BIOGRAPHY
American (1905-1970)
Gertrude Stein wrote of Ferren in her autobiography:
“[Ferren] is the only American painter in Paris that foreign painters consider as a painter, and whose painting interests them. . . “
American abstract painter John Ferren is the only artist who was both an innercircle member of the Parisian avant garde of the 1930s and the group of New York School artists of the 1940s and 1950s.
As a young man Ferren attended classes at the San Francisco Art School, and then apprenticed with an Italian stonecutter in San Francisco. Ferren visited Europe for the first time in 1929. Together with Hans Hofmann he attended a Henri Matisse exhibition in Munich that so stimulated his interest in color that he abandoned sculpture for painting. Ferren returned to Europe in 1931 and settled in Paris for the next eight years. There he befriended Gertrude Stein and other members of the Parisian avant-garde.
Ferren soon fell in with the group of avant garde artists in Paris, becoming especially close to Piet Mondrian, Jean Hélion, Joan Miró, Barbara Hepworth, Ben Nicholson, and Pablo Picasso, for whom Ferren helped stretch the canvas for Guernica. During his residence in Paris, Ferren experimented with various modes of abstract painting. He was deeply influenced by the work of Wassily Kandinsky, Mondrian, Robert Delaunay, and especially Hélion, whose curved lines and volumetric forms Ferren sought to adapt to his own work.

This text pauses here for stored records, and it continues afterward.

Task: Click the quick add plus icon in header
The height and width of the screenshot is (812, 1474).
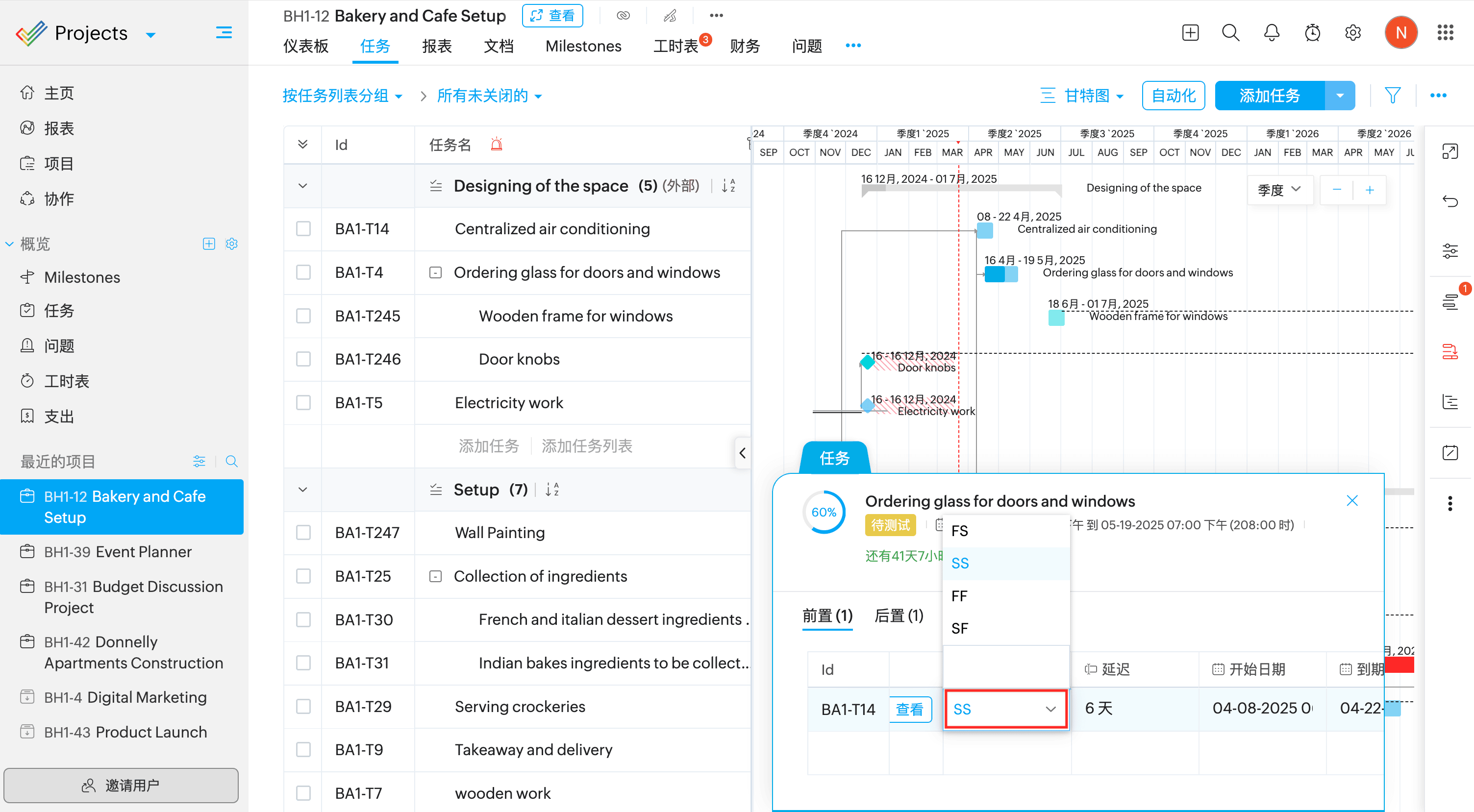Action: point(1190,33)
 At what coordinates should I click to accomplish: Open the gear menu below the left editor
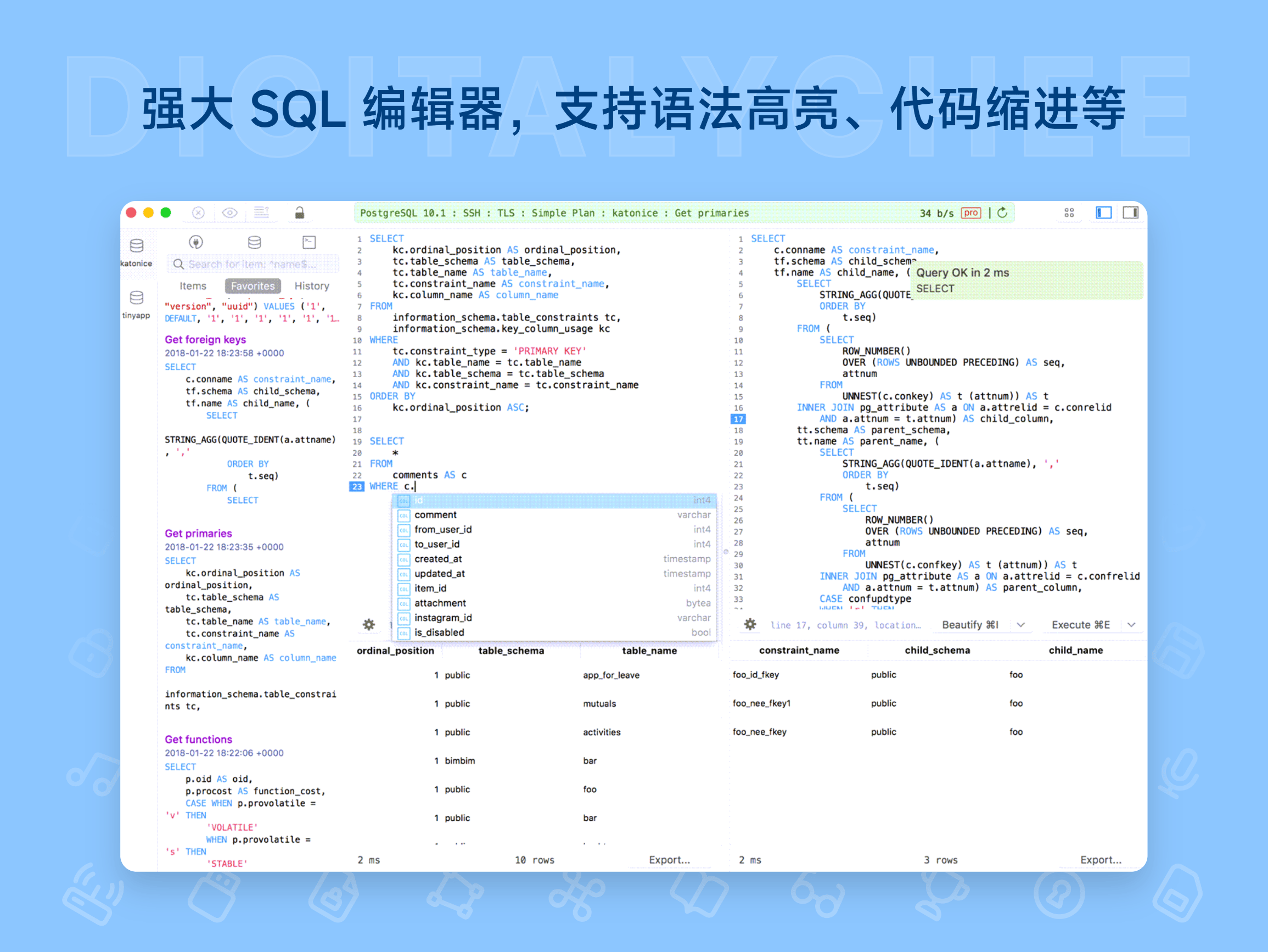pyautogui.click(x=368, y=625)
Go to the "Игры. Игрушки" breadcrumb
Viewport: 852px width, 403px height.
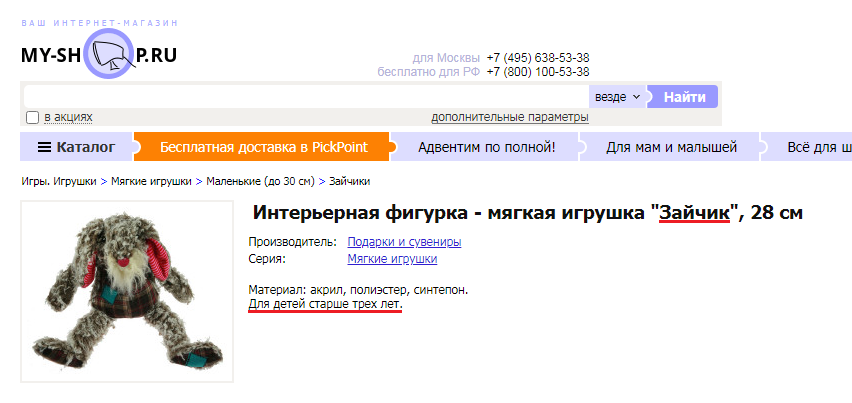pos(59,182)
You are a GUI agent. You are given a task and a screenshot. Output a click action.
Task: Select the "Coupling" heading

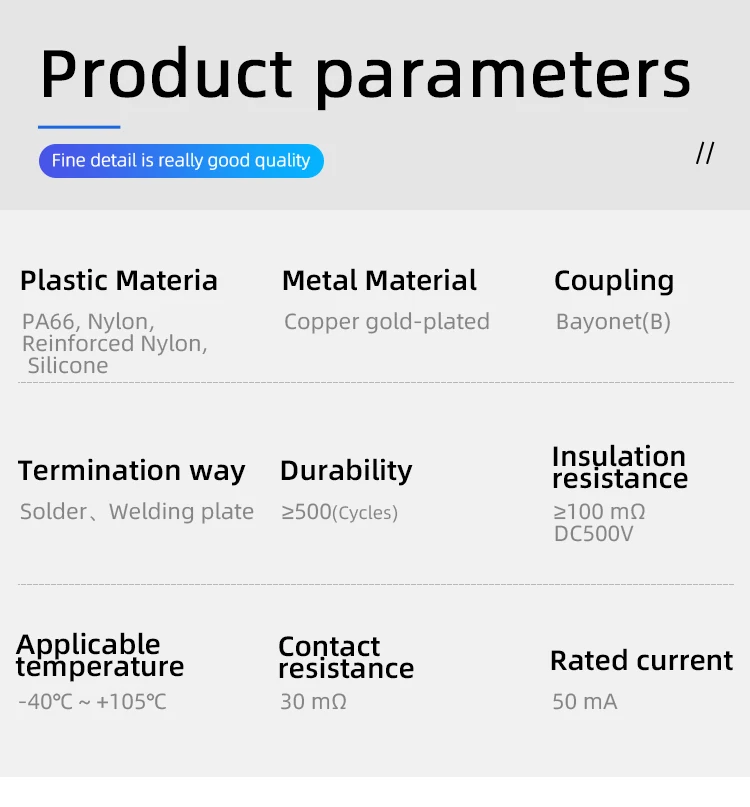(614, 281)
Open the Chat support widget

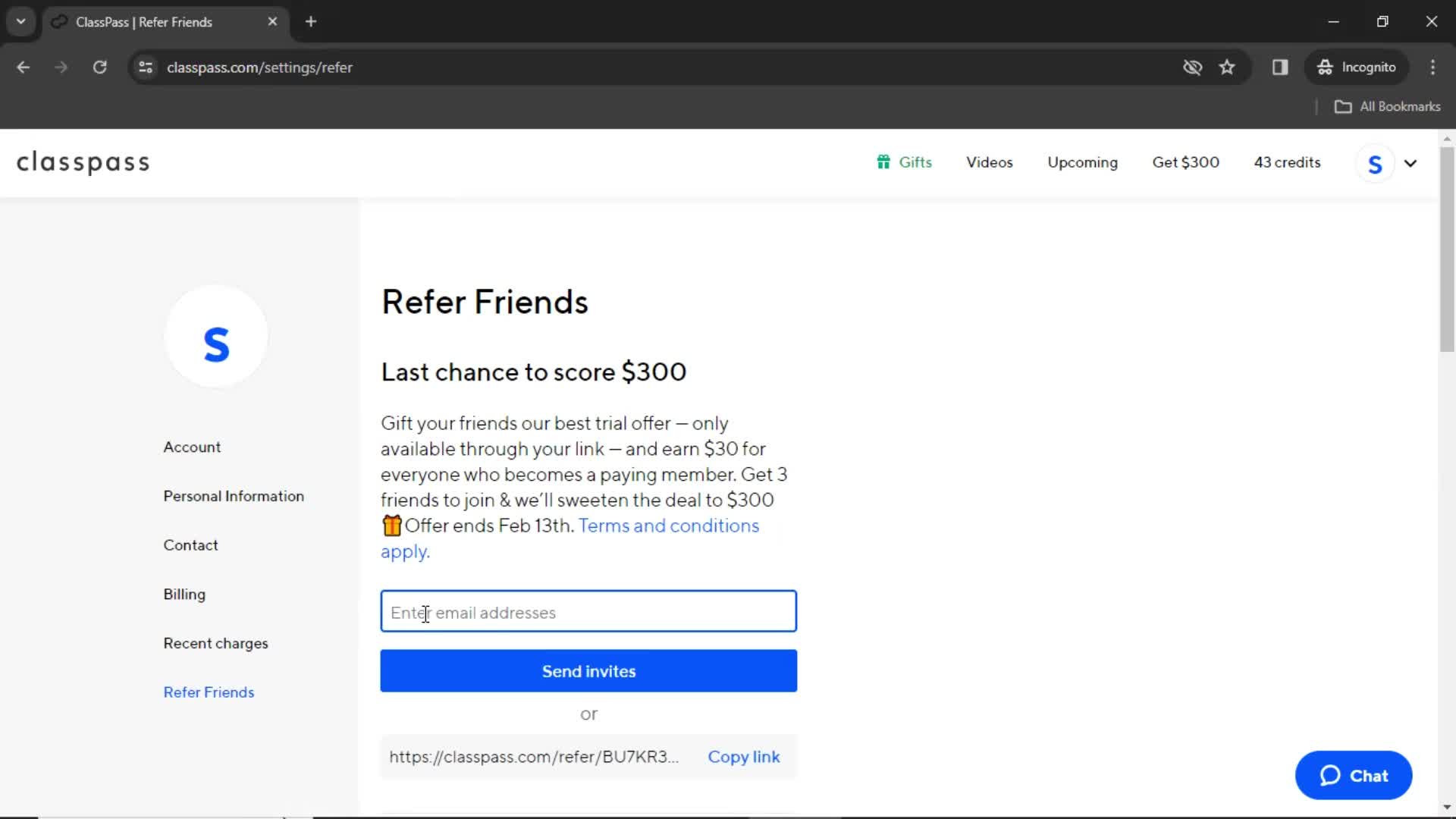(x=1353, y=775)
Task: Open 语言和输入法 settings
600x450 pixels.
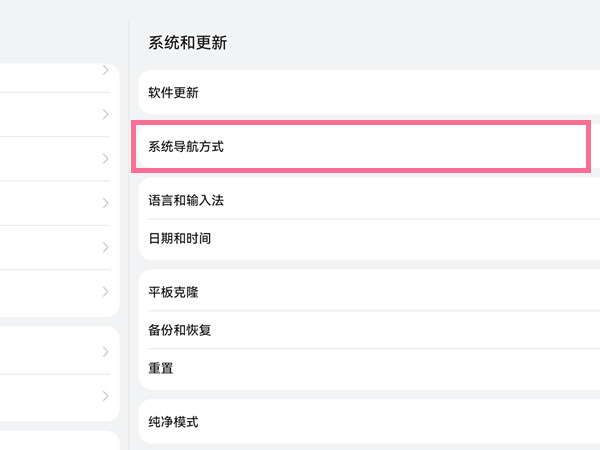Action: 186,200
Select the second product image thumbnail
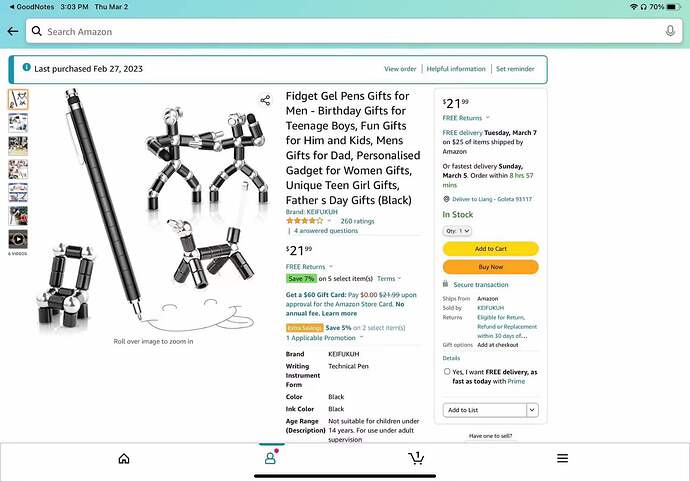This screenshot has height=482, width=690. (x=18, y=123)
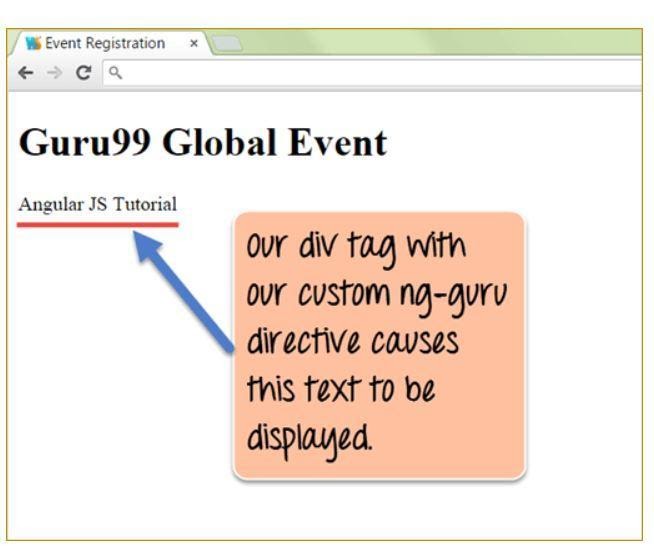Click the magnifier icon in address bar
This screenshot has width=654, height=554.
coord(118,72)
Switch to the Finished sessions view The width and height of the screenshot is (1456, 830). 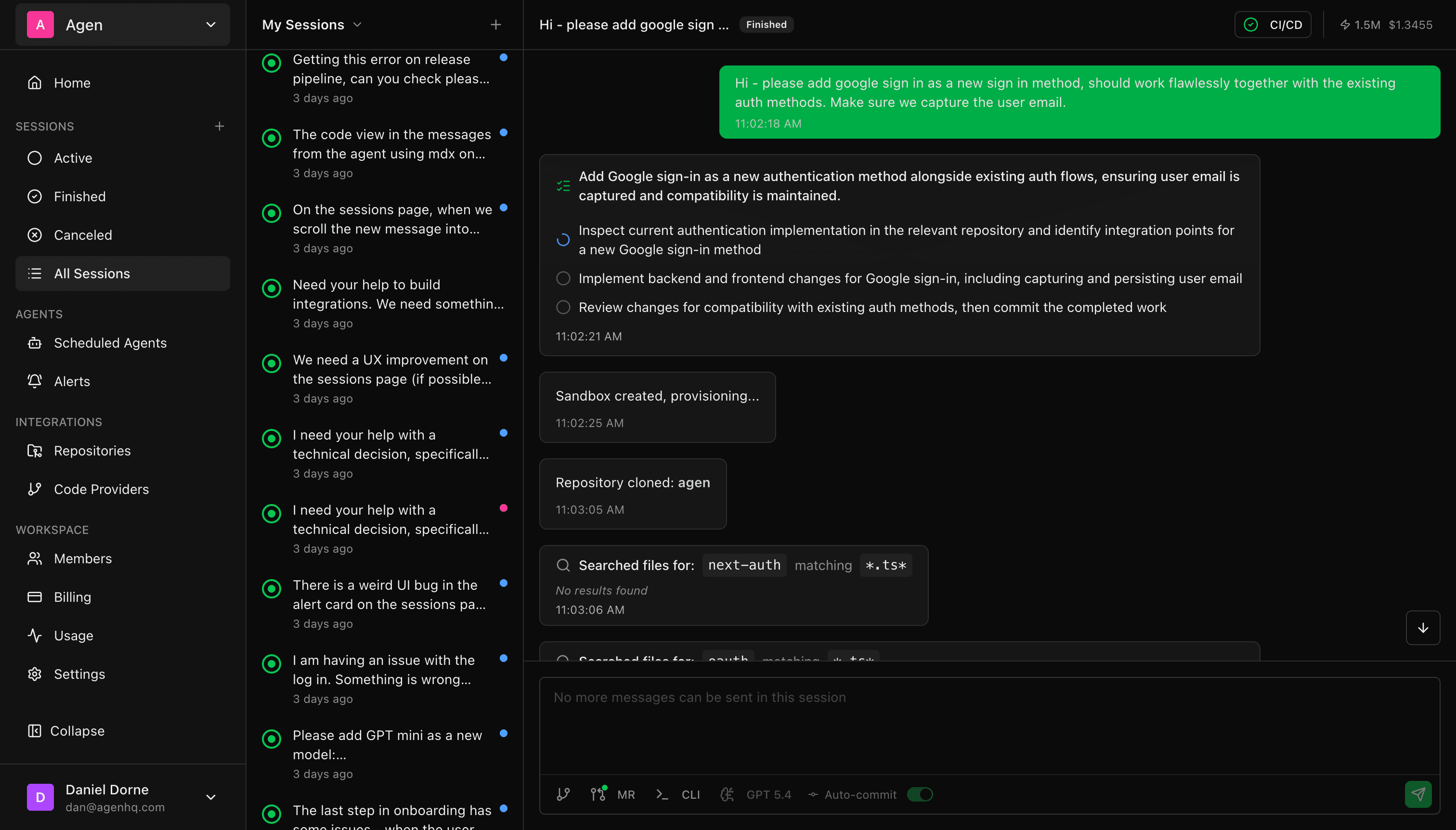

Ferren married Laure Ortiz de Zarate, the daughter of a Spanish painter, in 1932, and she introduced him to a number of Spanish modernists active in Paris. This led directly to Ferren’s introduction to, and membership in, the Abstraction-Création group, which was founded in 1931 in opposition to Surrealism. Like the other members of the group, Ferren derided Surrealism’s anachronistic and retrogressive painting techniques, but Ferren did acknowledge the influence of Surrealism’s emphasis on the unconscious on the development of his own work. This dovetailed with Ferren’s own interest in Eastern philosophies, including Zen Buddhism and Taoism, dating from his early years in San Francisco. From these philosophies Ferren came to prize chance and spontaneity in the act of artistic creation.
Ferren visited New York in 1938 to oversee the installation of an exhibition of his work at the prestigious Pierre Matisse Gallery. With war on the horizon, Ferren did not return to Paris. Ferren fell in with the American Abstract Artists group and got to know its leading members Albert E. Gallatin, George L. K. Morris, Charles Shaw, and Carl Holty.
By the end of the 1940s, Ferren returned to abstraction. He was an early member of The Club, the nucleus of the Abstract Expressionist movement located in an Eighth Street loft. He now painted in bold, colorful style very much in the New York School idiom. In the 1960s, Ferren shared a property in the Hamptons with Willem de Kooning, and was a central figure on the scene in the artists’ enclaves of Long Island until his death in 1970.
His work can be found in the collections of the Guggenheim, MOMA, the Whitney, the Peggy Guggenheim Collection, the High Museum and the Hirshhorn, among others.